En ese proceso, es decisiva la influencia de algunos maestros. Castilla del Pino retrata con afectuosa reverencia a los suyos: pero él mismo es uno de los maestros mejores de mi generación. Con entusiasmo contagioso cuenta él sus descubrimientos intelectuales, el de la literatura, el de la ciencia, el de la medicina, de la música. Páginas tan apasionadas y perspicaces como las suyas harían falta para relatar lo que sentía por primera vez un joven de diecisiete o dieciocho años, en el Madrid universitario del último franquismo, al devorar en su cuarto de pensión los volúmenes de Castilla del Pino que publicaba Alianza. Queríamos urgentemente educarnos, y para hacerlo teníamos que renegar de casi toda nuestra educación adquirida, lo mismo en la familia que en la escuela. Educarnos era, al mismo tiempo, conocer el mundo y aprender a cambiarlo, romper los límites de lo establecido y encontrar un centro vital y soberano, emancipado de las turbiedades de la religión y de la roña cultural del franquismo. Uno quería aprender y actuar, pero en su confusión no siempre encontraba los maestros y los modelos mejores, en parte porque casi cuarenta años de tiranía no habían pasado en balde, y porque era mucho más fácil pasar de un dogmatismo a otro igualmente cerrado que aprender a reflexionar en libertad y sin catecismos.

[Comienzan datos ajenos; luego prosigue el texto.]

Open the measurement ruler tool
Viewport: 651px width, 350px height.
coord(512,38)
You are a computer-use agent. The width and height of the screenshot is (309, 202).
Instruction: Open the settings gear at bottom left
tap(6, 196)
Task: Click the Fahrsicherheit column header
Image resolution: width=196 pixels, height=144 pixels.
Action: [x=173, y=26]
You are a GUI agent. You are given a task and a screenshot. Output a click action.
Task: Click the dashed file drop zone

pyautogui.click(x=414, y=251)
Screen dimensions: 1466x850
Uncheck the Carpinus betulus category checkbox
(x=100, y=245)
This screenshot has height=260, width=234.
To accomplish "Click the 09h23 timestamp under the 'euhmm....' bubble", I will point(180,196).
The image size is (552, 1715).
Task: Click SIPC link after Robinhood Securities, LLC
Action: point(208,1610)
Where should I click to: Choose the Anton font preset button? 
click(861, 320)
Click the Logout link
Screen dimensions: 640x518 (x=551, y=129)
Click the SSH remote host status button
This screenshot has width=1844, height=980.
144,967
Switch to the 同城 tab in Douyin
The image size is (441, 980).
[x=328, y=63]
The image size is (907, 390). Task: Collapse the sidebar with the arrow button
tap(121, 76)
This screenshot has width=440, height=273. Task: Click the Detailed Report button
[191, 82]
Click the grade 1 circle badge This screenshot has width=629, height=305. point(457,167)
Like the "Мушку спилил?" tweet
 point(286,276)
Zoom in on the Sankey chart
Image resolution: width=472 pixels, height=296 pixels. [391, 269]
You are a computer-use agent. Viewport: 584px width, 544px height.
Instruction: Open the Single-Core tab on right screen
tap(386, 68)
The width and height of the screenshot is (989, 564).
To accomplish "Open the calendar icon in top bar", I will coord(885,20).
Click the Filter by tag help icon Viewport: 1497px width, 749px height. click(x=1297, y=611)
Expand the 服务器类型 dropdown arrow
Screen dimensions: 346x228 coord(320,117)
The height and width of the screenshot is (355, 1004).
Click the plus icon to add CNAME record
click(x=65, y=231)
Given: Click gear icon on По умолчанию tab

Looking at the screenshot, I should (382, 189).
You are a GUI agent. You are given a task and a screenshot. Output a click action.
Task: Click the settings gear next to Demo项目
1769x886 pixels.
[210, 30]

En la avidez de conocimiento del joven Castilla del Pino recién llegado a Madrid he reconocido la mía: también yo acababa viajando con maletas llenas de libros, pero una gran parte de ellos, con el paso del tiempo, se revelaron embusteros y tóxicos, y ni siquiera la ilusión juvenil del aprendizaje y la ruptura puede embellecer retrospectivamente el cautiverio mental y político en el que uno mismo se encerraba con aquellas lecturas. De entonces quedan muy pocos libros, sobre todo algunas novelas, algunos hermosos volúmenes de Historia, y también los de Carlos Castilla del Pino. Perduran, entre otras cosas, porque él nunca se rebajó a ningún catecismo ni a ninguna jerga de las que proliferaban entonces, porque ejerció siempre el uso de la palabra con una intención de claridad y un deseo de conocimiento.
Entre nosotros, las palabras tienden a tener un prestigio tramposo, un brillo irresponsable de pedrería: lo que llamaba Borges la concepción acústica del estilo, o lo que llama Juan Marsé la prosa de sonajero. Suele darse por supuesta la oposición que trazó Ortega entre literatura y precisión, y entenderse que en la literatura es digna de elogio la vaguedad, y que quien escribe no tiene que rendir cuenta de sus palabras, en la medida en que un ciudadano cualquiera, por ejemplo, rinde cuentas de los cheques que firma. Carlos Castilla del Pino, que se formó a la vez en la literatura y en la ciencia, sabe que el conocimiento verdadero, incluso el conocimiento científico, es inseparable de la claridad de las palabras, que atestiguan a la vez el proceso y los frutos de la búsqueda; y también sabe que las palabras de la literatura no tienen menos necesidad de rigor que las de la ciencia. Conoció las borracheras letales de palabras de la guerra civil, las palabrerías santurronas y entontecedoras de la posguerra; fue testigo del modo en que la cultura entera de un país —no sólo la literaria y humanística, sino también la científica— quedó desarbolada por el desastre de la guerra y de la dictadura, y aprendió a la vez el oficio de la resistencia y el de la claridad, el de la excelencia y el del sigilo. En ninguna otra parte como en Pretérito imperfecto está mejor retratada la toma del poder en todos los ámbitos de la vida española por una tercera división de incompetentes y de resentidos que sólo pudieron trepar gracias a la desaparición de los mejores, los muertos y los desterrados y los represaliados. Pero ese libro, tan rico en los testimonios amargos de la mediocridad y la barbarie, también es el retrato de una inteligencia que no se resigna jamás al oscurantismo, de una voluntad de aprender que no se deja rendir por la gran conspiración de la ignorancia, de una gradual conciencia civil que va alzándose contra un vasto fondo de claudicación y de vileza. Descubrí a Castilla del Pino, como tantos de mi generación, a principios de los años setenta, y aún sigo aprendiendo de él, aprendiendo a estar en el mundo y a dar cuenta del mundo, a mirar a mi alrededor y hacia lo más hondo y secreto de mí mismo. Lo único que tengo que reprocharle es que tarde tanto en publicar la continuación de sus memorias.